* Start Task material *

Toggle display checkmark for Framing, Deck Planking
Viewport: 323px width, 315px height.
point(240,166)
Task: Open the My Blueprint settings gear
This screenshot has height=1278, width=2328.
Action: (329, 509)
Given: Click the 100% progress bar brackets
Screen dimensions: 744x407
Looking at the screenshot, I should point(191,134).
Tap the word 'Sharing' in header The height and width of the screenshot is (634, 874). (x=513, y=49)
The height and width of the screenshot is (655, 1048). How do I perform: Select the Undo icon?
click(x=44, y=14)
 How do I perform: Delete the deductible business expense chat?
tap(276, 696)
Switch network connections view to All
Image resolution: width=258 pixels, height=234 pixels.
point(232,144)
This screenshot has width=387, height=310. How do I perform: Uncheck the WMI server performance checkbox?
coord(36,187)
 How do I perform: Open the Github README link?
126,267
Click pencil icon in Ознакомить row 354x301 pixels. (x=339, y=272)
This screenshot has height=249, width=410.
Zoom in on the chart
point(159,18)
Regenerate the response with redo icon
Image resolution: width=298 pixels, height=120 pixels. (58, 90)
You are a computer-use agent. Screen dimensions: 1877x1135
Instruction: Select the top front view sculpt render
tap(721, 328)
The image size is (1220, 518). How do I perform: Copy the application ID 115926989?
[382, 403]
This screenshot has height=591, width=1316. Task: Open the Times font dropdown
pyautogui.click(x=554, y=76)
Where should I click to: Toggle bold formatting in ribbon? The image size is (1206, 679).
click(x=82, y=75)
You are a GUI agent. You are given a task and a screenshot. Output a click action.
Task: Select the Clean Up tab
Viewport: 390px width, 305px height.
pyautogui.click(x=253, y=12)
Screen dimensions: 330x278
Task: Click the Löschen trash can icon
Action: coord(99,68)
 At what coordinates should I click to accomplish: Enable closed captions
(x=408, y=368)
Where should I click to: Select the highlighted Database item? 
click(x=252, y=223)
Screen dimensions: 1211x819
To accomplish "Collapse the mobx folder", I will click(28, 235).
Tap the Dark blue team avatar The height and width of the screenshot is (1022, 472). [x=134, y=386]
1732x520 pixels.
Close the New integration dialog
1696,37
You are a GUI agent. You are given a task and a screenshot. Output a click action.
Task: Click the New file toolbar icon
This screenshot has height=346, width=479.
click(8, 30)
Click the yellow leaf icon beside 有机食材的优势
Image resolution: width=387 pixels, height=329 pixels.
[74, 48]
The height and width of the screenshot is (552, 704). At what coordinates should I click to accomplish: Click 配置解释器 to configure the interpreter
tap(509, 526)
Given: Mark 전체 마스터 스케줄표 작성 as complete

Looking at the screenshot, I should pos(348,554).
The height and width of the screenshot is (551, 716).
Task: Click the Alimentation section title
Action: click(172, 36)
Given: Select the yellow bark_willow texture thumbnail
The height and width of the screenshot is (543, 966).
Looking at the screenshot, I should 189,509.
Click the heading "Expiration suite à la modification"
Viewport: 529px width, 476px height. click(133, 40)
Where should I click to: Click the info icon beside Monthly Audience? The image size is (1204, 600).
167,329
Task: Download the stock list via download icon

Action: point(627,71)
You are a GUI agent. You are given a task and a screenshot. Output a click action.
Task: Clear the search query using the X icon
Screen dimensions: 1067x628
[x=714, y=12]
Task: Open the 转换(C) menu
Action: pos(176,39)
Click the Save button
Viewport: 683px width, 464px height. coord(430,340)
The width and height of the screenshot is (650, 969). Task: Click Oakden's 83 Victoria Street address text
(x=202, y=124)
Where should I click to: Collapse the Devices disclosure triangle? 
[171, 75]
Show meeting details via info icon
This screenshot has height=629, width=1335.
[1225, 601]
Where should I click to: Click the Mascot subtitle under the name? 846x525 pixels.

* End Task material *

* [What you need to do] Rewrite the listing above as a JSON list of strings, one string per line, with blank lines omitted.

* [Completed exercise]
[
  "Toggle display checkmark for Framing, Deck Planking",
  "Viewport: 323px width, 315px height.",
  "point(240,166)",
  "Task: Open the My Blueprint settings gear",
  "This screenshot has height=1278, width=2328.",
  "Action: (329, 509)",
  "Given: Click the 100% progress bar brackets",
  "Screen dimensions: 744x407",
  "Looking at the screenshot, I should point(191,134).",
  "Tap the word 'Sharing' in header The height and width of the screenshot is (634, 874). (x=513, y=49)",
  "The height and width of the screenshot is (655, 1048). How do I perform: Select the Undo icon?",
  "click(x=44, y=14)",
  " How do I perform: Delete the deductible business expense chat?",
  "tap(276, 696)",
  "Switch network connections view to All",
  "Image resolution: width=258 pixels, height=234 pixels.",
  "point(232,144)",
  "This screenshot has width=387, height=310. How do I perform: Uncheck the WMI server performance checkbox?",
  "coord(36,187)",
  " How do I perform: Open the Github README link?",
  "126,267",
  "Click pencil icon in Ознакомить row 354x301 pixels. (x=339, y=272)",
  "This screenshot has height=249, width=410.",
  "Zoom in on the chart",
  "point(159,18)",
  "Regenerate the response with redo icon",
  "Image resolution: width=298 pixels, height=120 pixels. (58, 90)",
  "You are a computer-use agent. Screen dimensions: 1877x1135",
  "Instruction: Select the top front view sculpt render",
  "tap(721, 328)",
  "The image size is (1220, 518). How do I perform: Copy the application ID 115926989?",
  "[382, 403]",
  "This screenshot has height=591, width=1316. Task: Open the Times font dropdown",
  "pyautogui.click(x=554, y=76)",
  "Where should I click to: Toggle bold formatting in ribbon? The image size is (1206, 679).",
  "click(x=82, y=75)",
  "You are a GUI agent. You are given a task and a screenshot. Output a click action.",
  "Task: Select the Clean Up tab",
  "Viewport: 390px width, 305px height.",
  "pyautogui.click(x=253, y=12)",
  "Screen dimensions: 330x278",
  "Task: Click the Löschen trash can icon",
  "Action: coord(99,68)",
  " At what coordinates should I click to accomplish: Enable closed captions",
  "(x=408, y=368)",
  "Where should I click to: Select the highlighted Database item? ",
  "click(x=252, y=223)",
  "Screen dimensions: 1211x819",
  "To accomplish \"Collapse the mobx folder\", I will click(28, 235).",
  "Tap the Dark blue team avatar The height and width of the screenshot is (1022, 472). [x=134, y=386]",
  "1732x520 pixels.",
  "Close the New integration dialog",
  "1696,37",
  "You are a GUI agent. You are given a task and a screenshot. Output a click action.",
  "Task: Click the New file toolbar icon",
  "This screenshot has height=346, width=479.",
  "click(8, 30)",
  "Click the yellow leaf icon beside 有机食材的优势",
  "Image resolution: width=387 pixels, height=329 pixels.",
  "[74, 48]",
  "The height and width of the screenshot is (552, 704). At what coordinates should I click to accomplish: Click 配置解释器 to configure the interpreter",
  "tap(509, 526)",
  "Given: Mark 전체 마스터 스케줄표 작성 as complete",
  "Looking at the screenshot, I should pos(348,554).",
  "The height and width of the screenshot is (551, 716).",
  "Task: Click the Alimentation section title",
  "Action: click(172, 36)",
  "Given: Select the yellow bark_willow texture thumbnail",
  "The height and width of the screenshot is (543, 966).",
  "Looking at the screenshot, I should 189,509.",
  "Click the heading \"Expiration suite à la modification\"",
  "Viewport: 529px width, 476px height. click(133, 40)",
  "Where should I click to: Click the info icon beside Monthly Audience? The image size is (1204, 600).",
  "167,329",
  "Task: Download the stock list via download icon",
  "Action: point(627,71)",
  "You are a GUI agent. You are given a task and a screenshot. Output a click action.",
  "Task: Clear the search query using the X icon",
  "Screen dimensions: 1067x628",
  "[x=714, y=12]",
  "Task: Open the 转换(C) menu",
  "Action: pos(176,39)",
  "Click the Save button",
  "Viewport: 683px width, 464px height. coord(430,340)",
  "The width and height of the screenshot is (650, 969). Task: Click Oakden's 83 Victoria Street address text",
  "(x=202, y=124)",
  "Where should I click to: Collapse the Devices disclosure triangle? ",
  "[171, 75]",
  "Show meeting details via info icon",
  "This screenshot has height=629, width=1335.",
  "[1225, 601]",
  "Where should I click to: Click the Mascot subtitle under the name? 846x525 pixels."
]